Barron's had this picture as their cover page this week. It's the name "Trump" stamped on a wrecking ball. There is commotion all around it.
Tesla was down $42.98 or 10.1% on the week. On Friday morning it was up a touch in early trading and then tanked some more as the day progressed. The D.J.I.A was down over 300 points on the day.
Day traders in on the opening playing it going down could have made some serious money. Look at how low these Puts traded down to around 9:50 a.m..Yet then again, who would have the stomach to be buying "out-of-the-money" Puts with less than a day to go?
Now here is a look at how the 380 Puts traded on the day on Tesla. Going back once again to the 9:50.a.m. time period they would have being a much safer (yet potentally less rewarding experience than the 370 series) to play. Why safer? Well the stock in the early morning trading was around the $380.00 level not like the ten dollar "out-of-the-money" price range as in the above example.
Moving on, Caterpillar was down $7.56 on the week to $363.88. Here is it's 30 day chart. The gap to the downside last week happened because of an earning report release. It was not good as they were not operating anywhere close to full capacity. If that is the case wouldn't Deere now be in somewhat of the same boat? The decline in Caterpillars price this week just passed has more now to do with the tarriff scares.
. Ford had a bad week also with a scare of tariffs once again and a poor quarterly earning numbers. Here is it's five day chart.
Let's look at "the-bid and-ask" back on Wednesday at the close on the Ford 10 series of Puts which then had two days to go, just prior to their first quarter earnings report coming out. These Puts were expensive requiring a $.52 cent drop in the stock's price just to break even.
. Here is how this Put series closed out the day on Friday.
Deere has earnings coming out later this week and here is it's three month chart.
. According to Barrons it is estimated that just 6% of Deere's sales go to Asia, Africa, and the Middle East in total and exports to China at about 1% in total. Deere comes out with an earning report at 9:00 a.m. this Thursday. Here is a look at two series of their Calls and Puts. They are both "out-of-the-money" and somewhat expensive. The volume of trading in these options is always notoriously low and it takes nerves of steel to play them. I would think more about the Puts than the Calls on these ones and I would wait until Wednesday to do something.
To be continued. Now look at Deere on Tuesday in the late morning.
Let's look at the 470 calls.
You can see why because of the it's five day chart.
Now where does that leave us with out 460 Puts?
They have lost an amount equal to what the 470 Calls have gained. So basically option players last Friday, knowing earnings were coming out this Thursday where betting on a two day Monday and Tuesday rally. Look now at it's 30 day chart.
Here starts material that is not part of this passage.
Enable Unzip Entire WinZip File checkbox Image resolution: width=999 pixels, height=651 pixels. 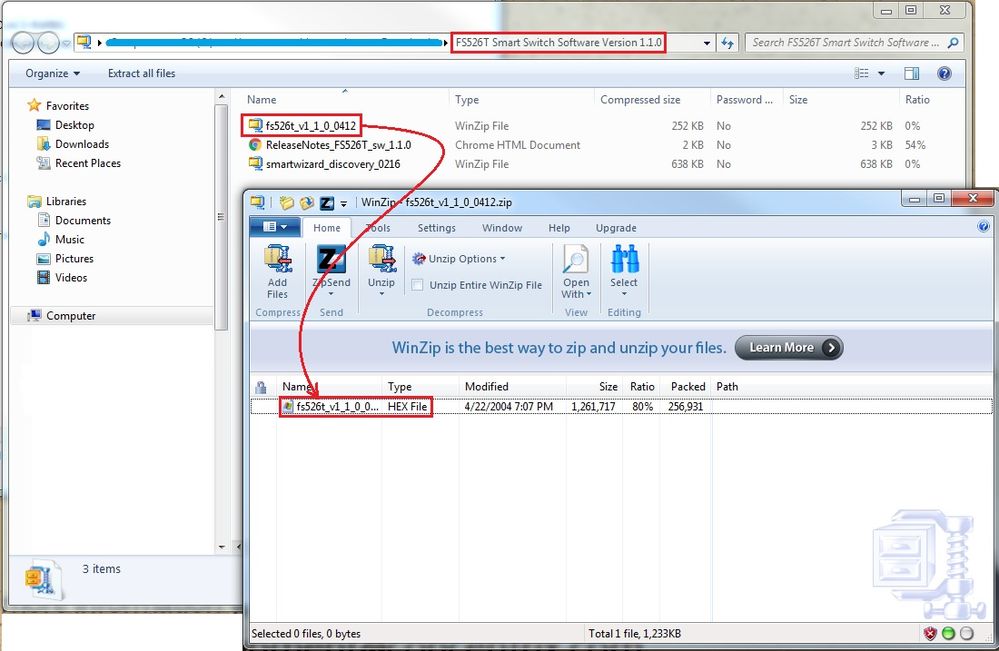click(417, 285)
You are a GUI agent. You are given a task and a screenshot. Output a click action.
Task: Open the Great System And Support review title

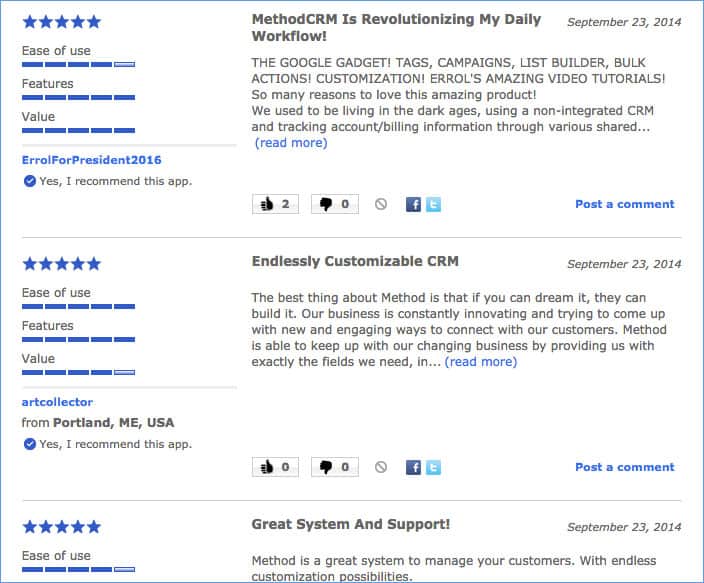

No real news and just a regular day of trading. Options players with a desire to play the downside might now be tempted to use this time period as an entry point to buy into the $470.00 series of Puts.
Now a chart showing how Deere traded on Wednesday.
The 470 Calls were at $15.16 the last time we checked. Now they are at $13.76.
Here is what happened and look at our 470 Puts.
This is a readout at 10:12 a.m. Can you see the drop in price didn't move the needle on the Puts very much unless you sold out on the opening. A summary. Playing it for the upside until the day before it''s earning came out was the way to go followed by perhaps being in the Puts this morning after their earnings report came out. Deere is a tricky stock to play options on. Going forward it may drop more.
Sales down 30% and profits down 50% from a year ago. Tariffs are coming. Why on a Friday morning is it's stock price charging up? I think any of these three series of Puts are something at 10:34 a.m. to consider.